Now: it is hard enough for queer youth to find books about white queer youth, and books about white queer youth that talk about more than just coming out. This book is full of the work of young queer writers of color (it does include white queers, too). It has pictures of the young queer writers of color. And it's about a lot more than being queer and coming out.

Here's a paragraph from the Introduction:

"What's so revolutionary about these voices? The young writers in this collection, like so many revolutionary thinkers of the past and present, are moving toward a radical consciousness by questioning heteronormativity and positioning themselves as young and queer in a world that tells us queerness and teen sexuality are discrepant. We think critically about regimes of gender, race, class, ability, and age. We see that we live under a system of heterosexism, white supremacy, misogyny, and capitalism--where homophobia is wielded as a weapon of sexism; where most of us are taught a Eurocentric version of history in school; where young people, especially young people of color and poor people, are being tracked into prisons. This is a system that justifies spending more money on the military than on education and health care combined; a system where foreign business interests control peoples and nations of color and the United States bombs and sanctions whoever it pleases. This system makes possible a society that packages queer identities with rainbow ribbons and sells them to the highest bidder. A society in which Pride has been commodified… Unlearning mainstream society's teachings is a difficult process requiring visible alternatives and open dialogue. This collection is our attempt at opening this dialogue. We share our work to counter our own invisibility, to become allies to one another, and to demonstrate that we believe in ourselves enough to take up a pen, paintbrush, or a camera in our own defense."

This book should be in print**; this book should be in libraries; this book should be in readers' hands. If you own it at your library--we are lucky here; our library system owns 2 copies--please don't weed it, ever. It's ten years old, yes. But it reads like now, and tomorrow, and probably many tomorrows after that.

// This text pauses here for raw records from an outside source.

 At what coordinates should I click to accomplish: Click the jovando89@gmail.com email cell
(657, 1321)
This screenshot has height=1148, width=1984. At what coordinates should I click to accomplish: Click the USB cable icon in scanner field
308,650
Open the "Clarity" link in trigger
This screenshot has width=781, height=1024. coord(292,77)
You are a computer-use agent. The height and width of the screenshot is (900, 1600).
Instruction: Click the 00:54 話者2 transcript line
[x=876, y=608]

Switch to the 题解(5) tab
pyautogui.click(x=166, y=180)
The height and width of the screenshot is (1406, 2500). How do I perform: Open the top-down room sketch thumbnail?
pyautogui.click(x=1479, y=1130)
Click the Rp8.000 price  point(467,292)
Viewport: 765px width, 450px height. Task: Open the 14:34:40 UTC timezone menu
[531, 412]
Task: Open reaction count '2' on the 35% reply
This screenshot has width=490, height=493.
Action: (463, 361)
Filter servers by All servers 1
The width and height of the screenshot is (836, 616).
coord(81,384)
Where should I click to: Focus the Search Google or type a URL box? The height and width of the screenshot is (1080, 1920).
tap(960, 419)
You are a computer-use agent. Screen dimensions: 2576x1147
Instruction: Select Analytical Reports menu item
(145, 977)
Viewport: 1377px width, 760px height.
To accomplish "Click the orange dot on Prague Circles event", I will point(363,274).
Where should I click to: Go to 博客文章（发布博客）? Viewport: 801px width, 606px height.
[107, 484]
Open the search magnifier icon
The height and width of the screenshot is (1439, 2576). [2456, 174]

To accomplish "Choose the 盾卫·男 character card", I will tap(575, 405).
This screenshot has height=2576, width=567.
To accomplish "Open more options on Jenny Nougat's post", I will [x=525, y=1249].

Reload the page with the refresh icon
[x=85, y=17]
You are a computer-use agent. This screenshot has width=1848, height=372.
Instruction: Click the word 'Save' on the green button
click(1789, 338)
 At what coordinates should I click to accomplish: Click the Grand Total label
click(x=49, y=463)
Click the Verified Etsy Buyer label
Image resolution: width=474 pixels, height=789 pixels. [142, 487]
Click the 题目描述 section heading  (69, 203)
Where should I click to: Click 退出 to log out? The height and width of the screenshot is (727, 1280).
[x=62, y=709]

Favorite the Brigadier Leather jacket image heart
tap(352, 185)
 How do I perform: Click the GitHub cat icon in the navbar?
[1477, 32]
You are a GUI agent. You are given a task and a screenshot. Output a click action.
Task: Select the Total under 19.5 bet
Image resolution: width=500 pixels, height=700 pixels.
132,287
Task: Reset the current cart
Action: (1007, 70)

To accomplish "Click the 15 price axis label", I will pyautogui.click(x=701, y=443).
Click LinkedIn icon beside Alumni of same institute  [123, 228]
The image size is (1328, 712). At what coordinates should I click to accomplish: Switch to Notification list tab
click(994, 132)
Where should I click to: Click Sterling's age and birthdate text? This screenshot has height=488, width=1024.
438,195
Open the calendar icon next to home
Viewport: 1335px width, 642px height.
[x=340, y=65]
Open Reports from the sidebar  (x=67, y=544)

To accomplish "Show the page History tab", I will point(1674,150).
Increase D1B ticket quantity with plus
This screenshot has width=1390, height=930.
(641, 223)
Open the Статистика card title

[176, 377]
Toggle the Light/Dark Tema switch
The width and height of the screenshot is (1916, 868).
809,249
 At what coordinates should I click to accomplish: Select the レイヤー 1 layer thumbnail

*as commenter "Josh" wrote in the comments section of the SLJ article: "No one is removing books marketed toward preteen girls in which 150 year old men eating the placenta out of their new wife so that the baby that is devouring her from the inside can be freed. Nope, they are simply further marginalizing an already shaky and oft oppressed teen demographic.

**I've contacted the editor to see if she's interested in trying to get it back into print, or creating an ebook version

5 comments:

Unknown said...

Nicely done...thank you. Check out this link which outlines a theatrical performance based on Revolutionary Voices:
http://www.revolutionaryreadings.com/index.html

Emily Lloyd said...

Wow--that's fantastic! Thanks for the link.

SafeLibraries® said...

See also, "Et tu, Mary Minow? Then Fall, Gail Sweet!"

Katie Birkwood said...

Hi. I came over here because David Leeking mentioned the comic and "What would you do if you didn't need the approval of 15 committees?", which are both funny and interesting. But this? This is something I hadn't heard about and am really glad that I have heard about, for all that the banning makes me angry. Thank you.

SafeLibraries® said...

"On rare occasion, we have situations where a piece of material is not what it appears to be on the surface and the material is totally inappropriate for a school library. In that case, yes, it is appropriate to remove materials. If it doesn't fit your material selection policy, get it out of there."

"Marking 25 Years of Banned Books Week," by Judith Krug (of the ALA), Curriculum Review, 46:1, Sep. 2006.